• _WHAT YOU ARE ASKED TO DO_: Output, word for word, the line that contains "Screen dimensions: 1024x513" and all lines after it in the records below, omitting pictures.
-*-
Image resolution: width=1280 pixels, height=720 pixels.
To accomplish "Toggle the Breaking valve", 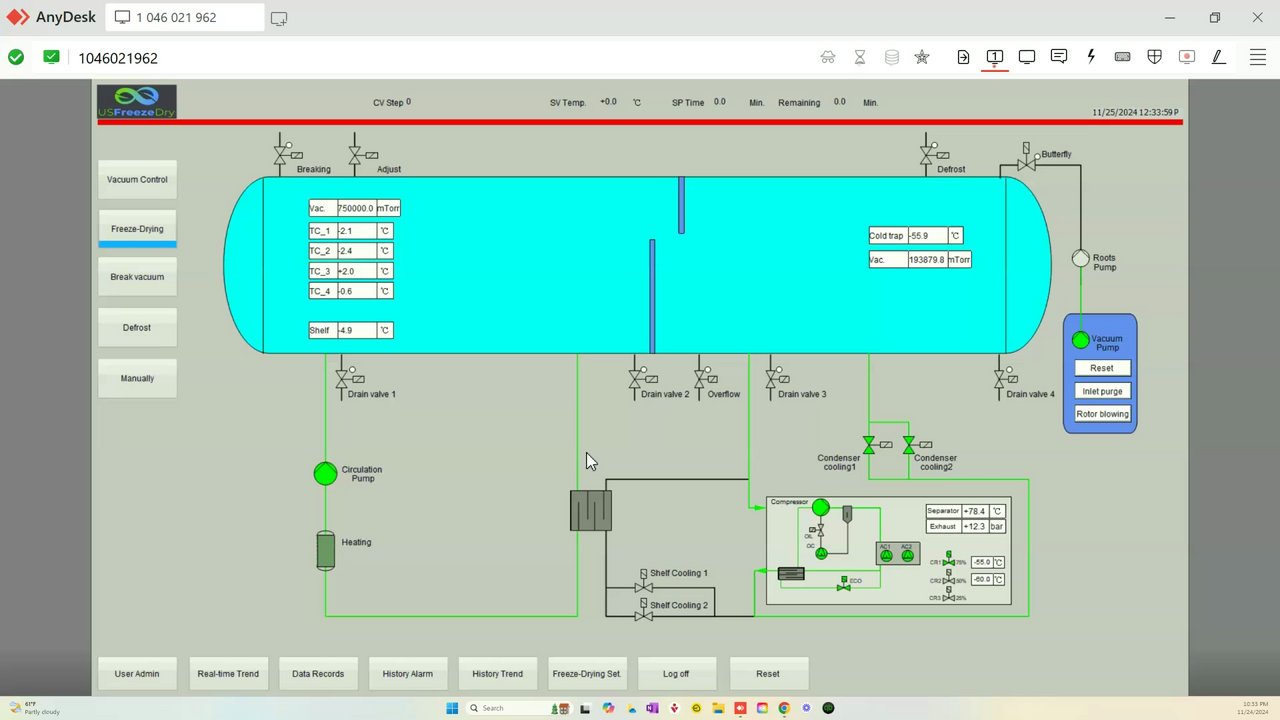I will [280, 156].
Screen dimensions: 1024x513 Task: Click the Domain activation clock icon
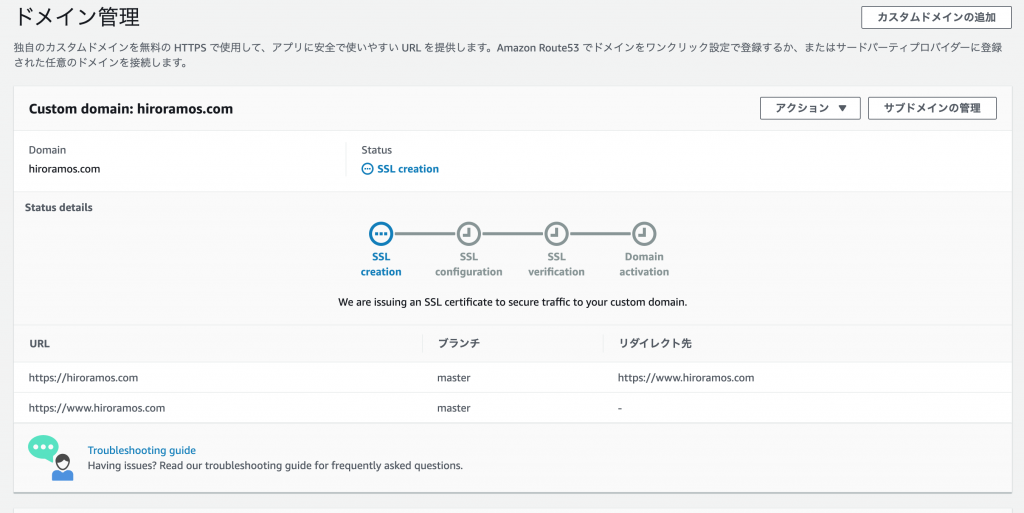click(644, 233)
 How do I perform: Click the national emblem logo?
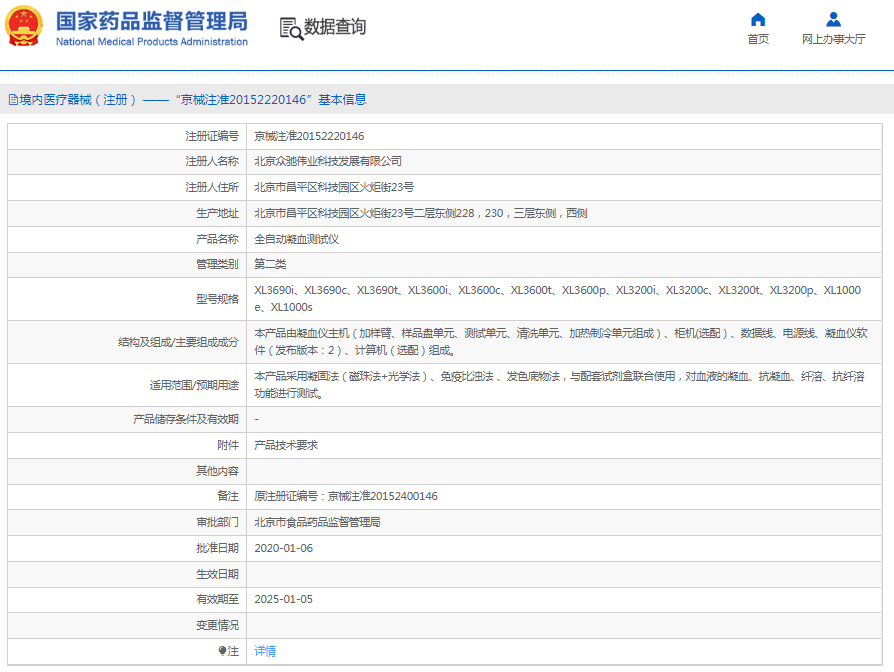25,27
-*-
• _ANSWER TO THIS PROBLEM_:
Screen dimensions: 1024x513 Task: Click the Domain activation clock icon
click(644, 233)
 How do I perform: Click the national emblem logo?
25,27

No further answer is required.